» **Requirement**
Working from the entries that follow, transcribe exactly and only the lines from the one with "Open the Create Form tool" through the last, pictures excluded.

[Start of section]

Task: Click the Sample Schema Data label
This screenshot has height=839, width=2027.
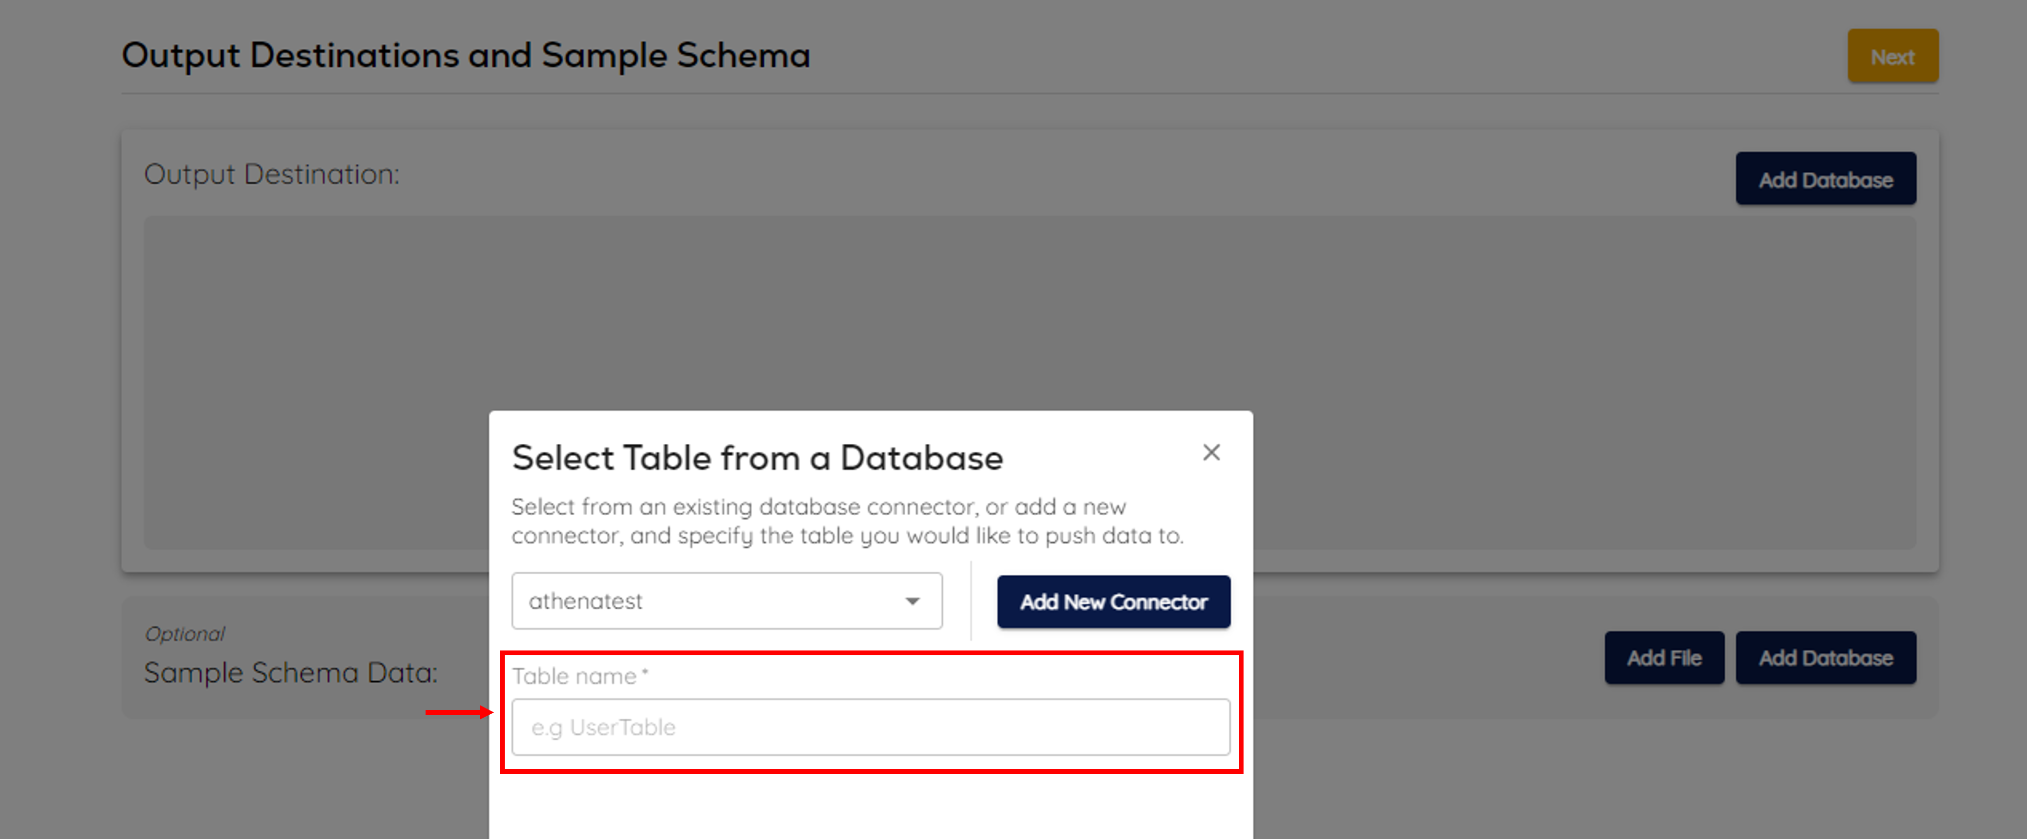Action: click(290, 673)

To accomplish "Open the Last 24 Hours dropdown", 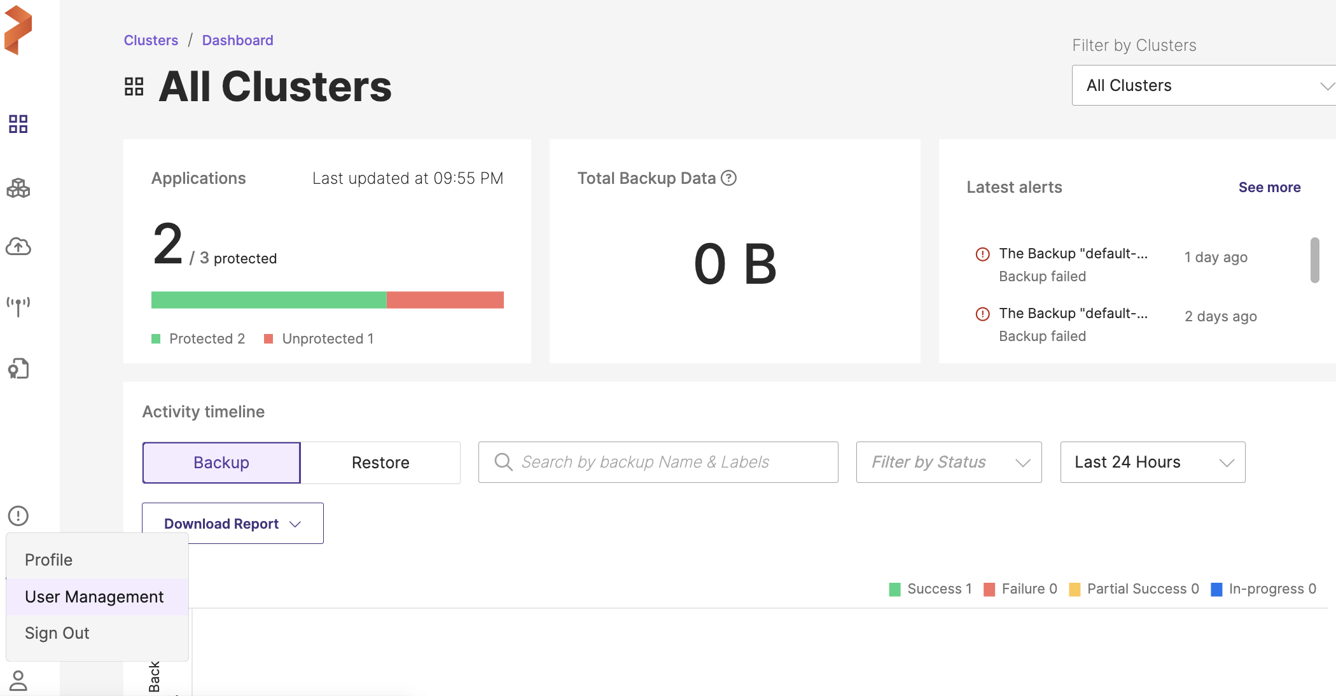I will coord(1152,463).
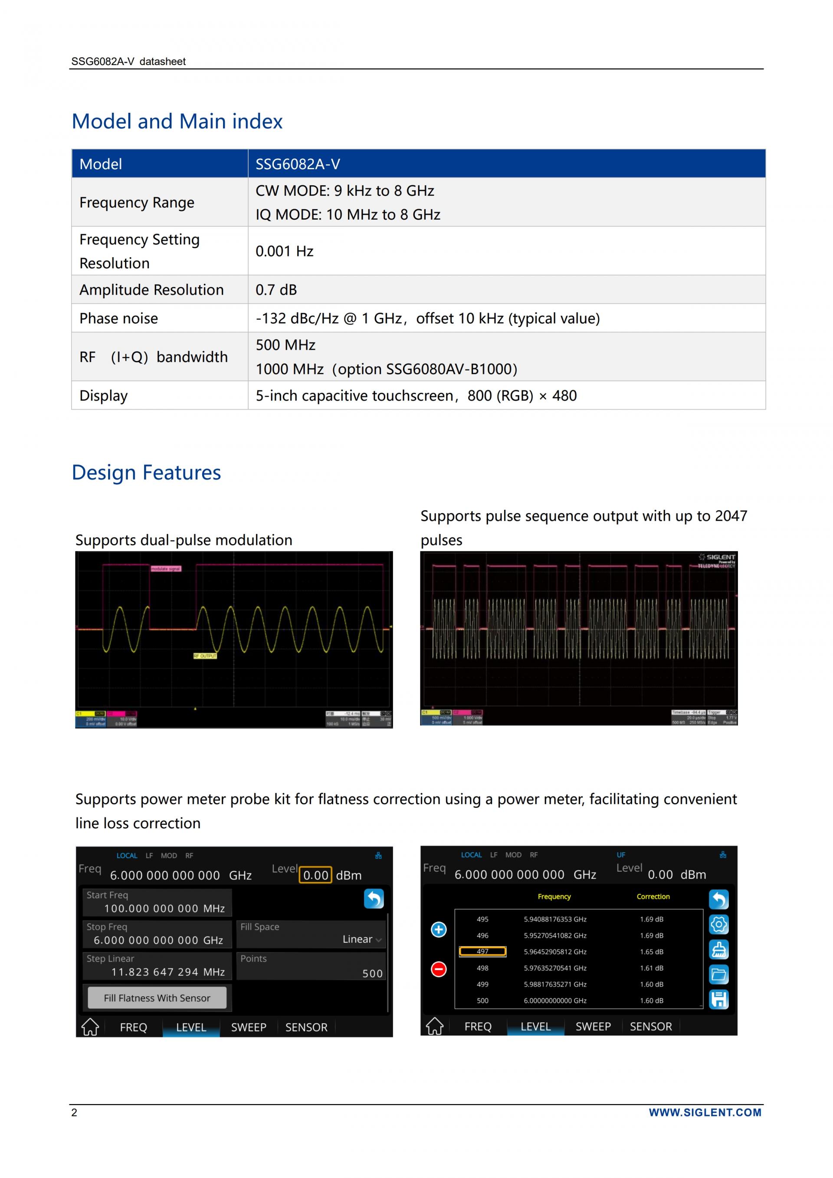833x1178 pixels.
Task: Click the open-folder load icon
Action: [x=719, y=974]
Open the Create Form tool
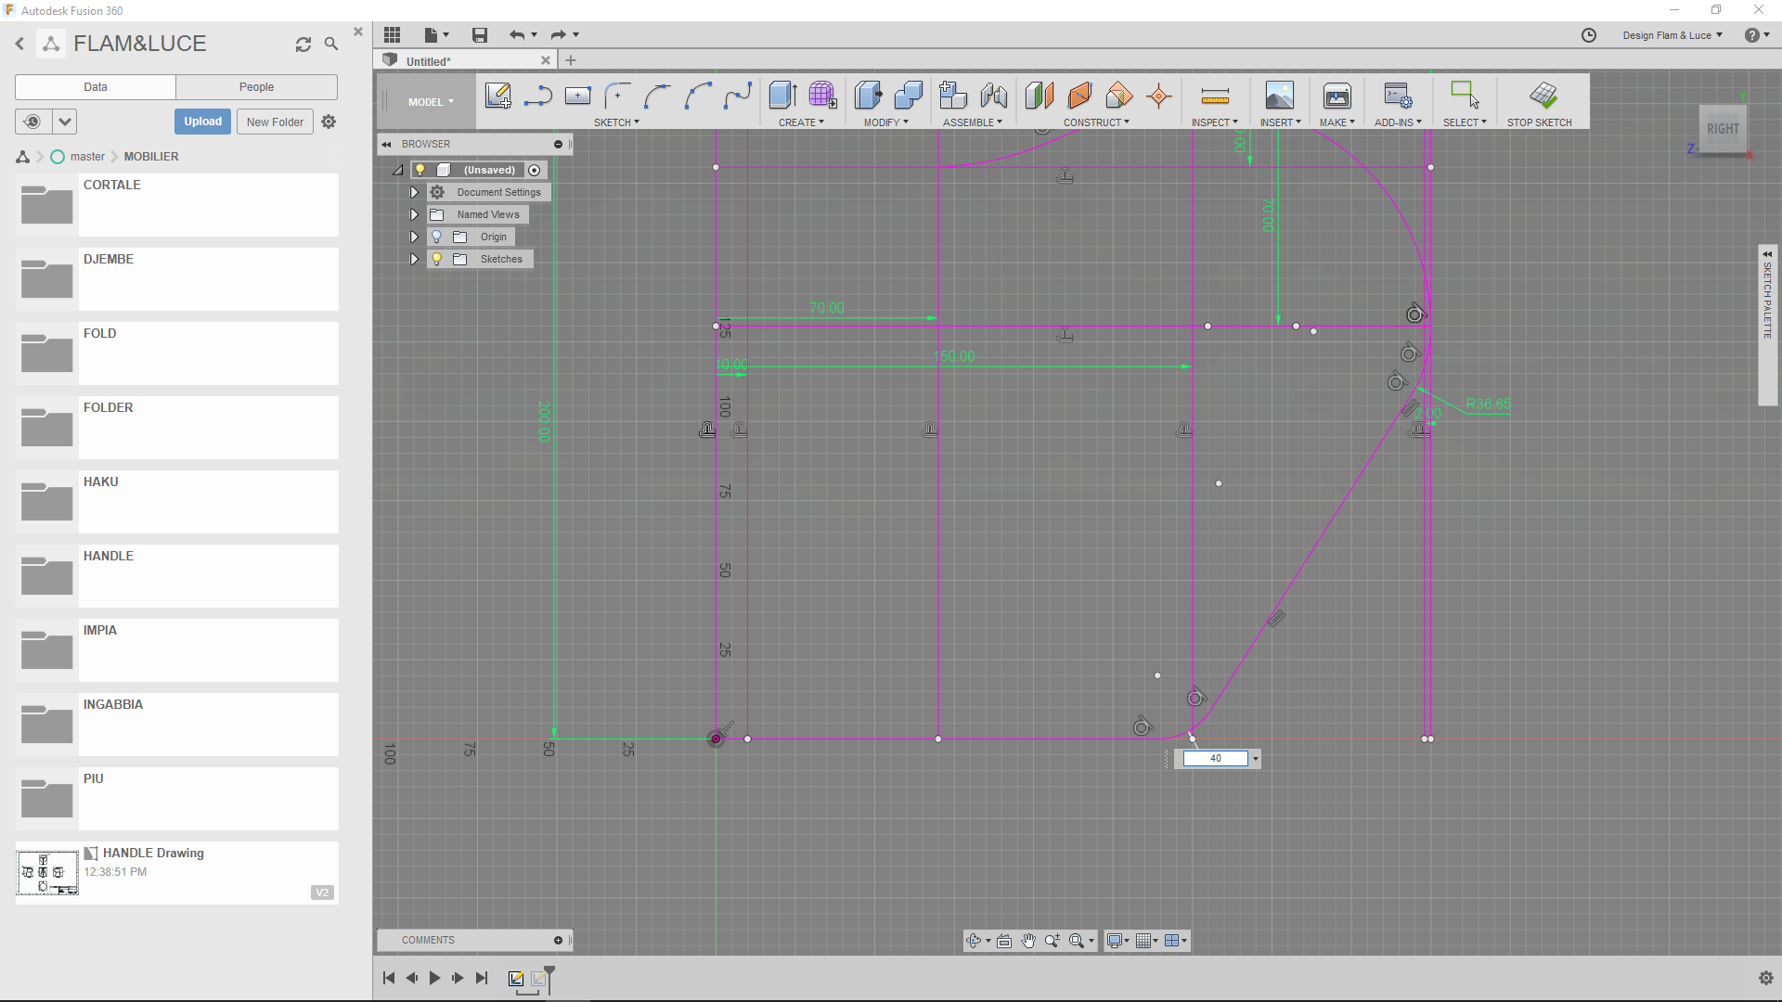1782x1002 pixels. (x=822, y=96)
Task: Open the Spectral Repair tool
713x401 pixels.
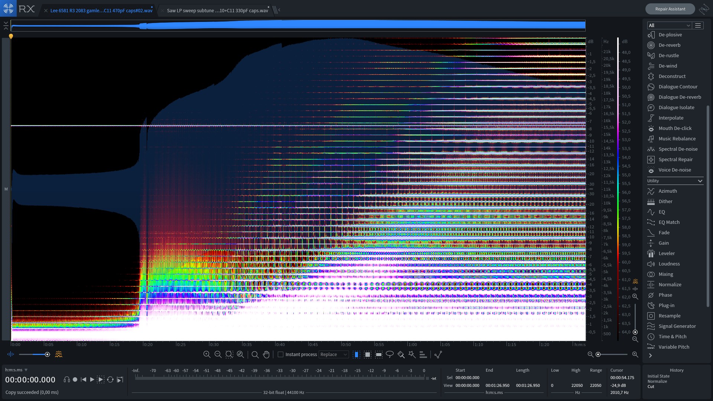Action: tap(676, 159)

[End of section]

» **Response area**
Open the Create Form tool
1782x1002 pixels. (x=822, y=96)
Task: Open the Spectral Repair tool
713x401 pixels.
Action: tap(676, 159)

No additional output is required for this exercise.